Of course, even if the art world kept kosher, it would not know what to do with Mr. Rand’s latest, most ambitiously Jewish project. What gallery or museum could show 613 paintings, one for each of the commandments in the Hebrew Bible? Mr. Rand got the formidable idea in 2001 from a philanthropist and friend who had purchased his paintings before.

“He said, ‘What are you going to do now, after the 54 chapter paintings?’” Mr. Rand recalled. “I said, ‘I need a number so enormous that the insolence of its own enormity, the temerity of it, in fact become a statement in itself.’ He said to me, ‘There’s 613 mitzvahs’ ” — using the word that means both “good deed” and “commandment.”

The paintings in “The 613” were made with Mr. Rand’s mixture of commercial acrylics and industrial resins. They are religious but hardly reverent.

“The images I chose were mainly cribbed, or swiped, from the comic-book industry, which it’s well known by now was dominated for years by Jewish inventors,” Mr. Rand said.

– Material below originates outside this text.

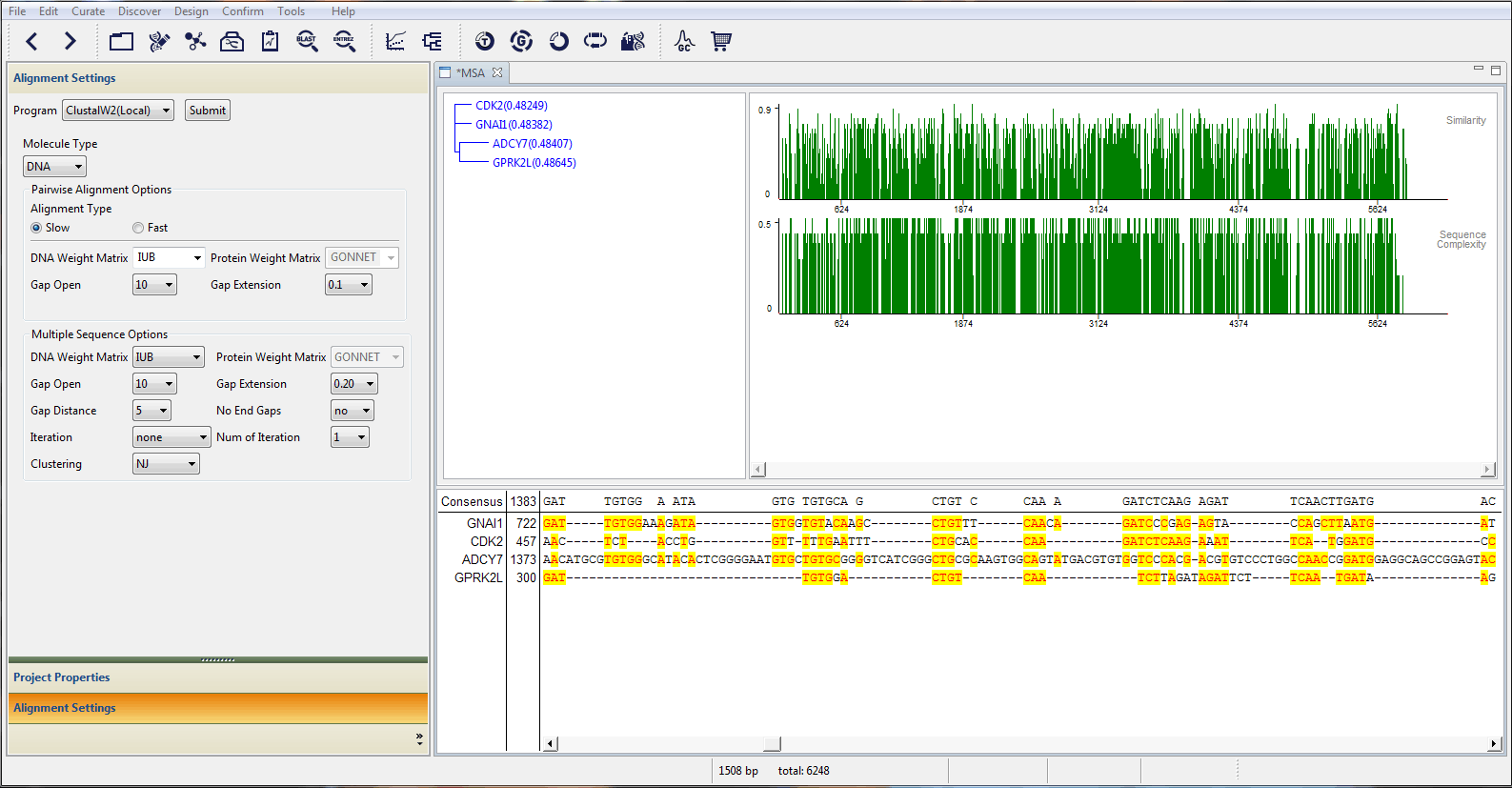Click the back navigation arrow

pyautogui.click(x=32, y=41)
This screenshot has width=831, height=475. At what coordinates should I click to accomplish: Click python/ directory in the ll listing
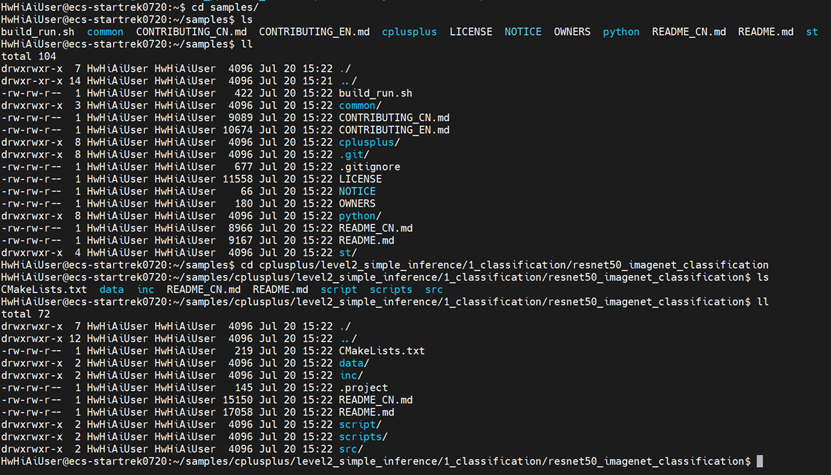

A reader can flip open “The 613” and see what looks like an EC Comic from 1949 or “Tales of the Crypt,” Mr. Rand said. “And it says, ‘The priest should not marry his mother-in-law,’ or ‘You shouldn’t get a donkey drunk on Halloween!’ ”

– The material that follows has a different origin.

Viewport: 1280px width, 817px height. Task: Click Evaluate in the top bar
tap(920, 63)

Those are not quite in the list of 613 commandments. But No. 277 commands one to “redeem each firstborn donkey with a lamb given to the priesthood,” which Mr. Rand illustrates with a prosperous-looking burgher riding a forlorn donkey, perhaps on his way to deliver a lamb to the priest.

And No. 169 is “the high priest must not marry a widow,” which is dramatized by a cowering damsel, forlorn, it seems, that no priest will marry her.

For extra fun, check out No. 500, “not to overcharge or underpay for an article,” illustrated with a buxom call girl lounging on a bed, reading a thick book, waiting for her john to arrive.

The point, for Mr. Rand, is not literalism. True religious seekers are comfortable with metaphor, and the truly secular will despise Mr. Rand’s work in any case. He tells the story of a close friend, an art world macher, or big shot, whom he would not let me name, who came to look at the paintings in his warehouse.

“What are you going to do with this?” he said the friend asked. “I said, ‘It’s an amazing achievement! I can’t believe I did this, 613 panels!’ And he said, ‘Look, I don’t know what you think you’re doing. You aren’t going to get anywhere with this Jew stuff.’ ”

Except he didn’t use the word “stuff.”